Background technology
Pectase is a kind of compound enzyme, it is possible to Pectin polymers resolves into unsaturated oligogalacturonans.This enzyme is widely distributed,
It is found in section parasitic nematicide, plant and microorganism.Pectase is widely used, the commercial Application history of existing more than 40 year.
Pectase is divided into acid pectase and alkaline pectase PGL by the difference according to optimal reaction pH.Wherein acid pectase is main
It is applied to the aspects such as clear juice fruit wine, extraction fruit and vegetable juice, fruit decortication.PGL application is mainly used in weaving, food, makes
Paper industry and environmental area.Enzyme process effect above-mentioned field correlated response has environmental protection, economize in raw materials consumptive material and reaction condition temperature in application
With etc. advantage.But it is less that PGL carries out molecular modification research at present, the PGL carrying out commercialization is the most little.

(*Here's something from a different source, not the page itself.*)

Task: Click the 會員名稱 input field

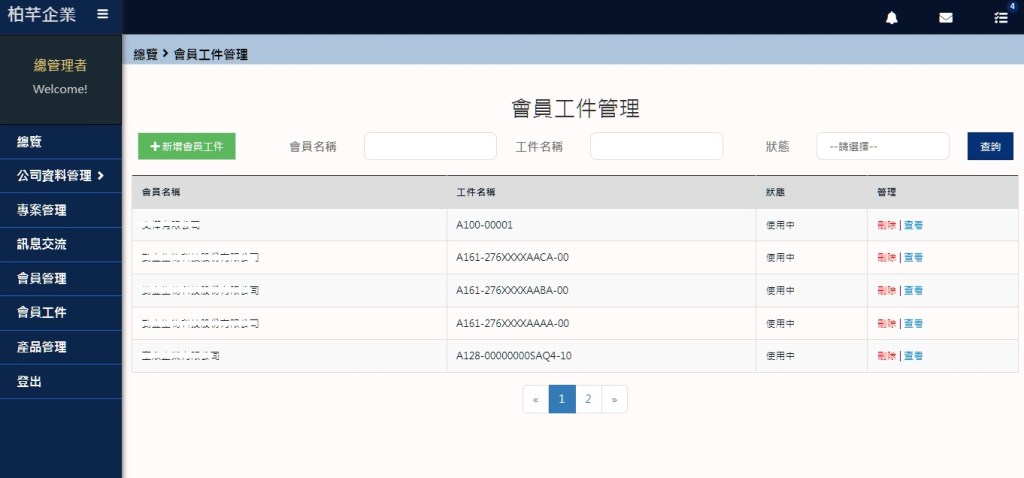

The host being presently expressed by alkaline pectase is mainly Pichia sp., bacillus subtilis and escherichia coli.Although by fermentation
The means such as optimization can be effectively improved the yield of alkaline pectase, but when the yield reaching certain limit alkaline pectase can not enter one
Step improves, and limits the industrialized production of alkaline pectase, therefore need to solve to limit the factor of alkaline pectin expression of enzymes from source.
Although Pichia sp. host has expressing protein is prone to the advantages such as purification, but current alkaline pectase is in Pichia sp.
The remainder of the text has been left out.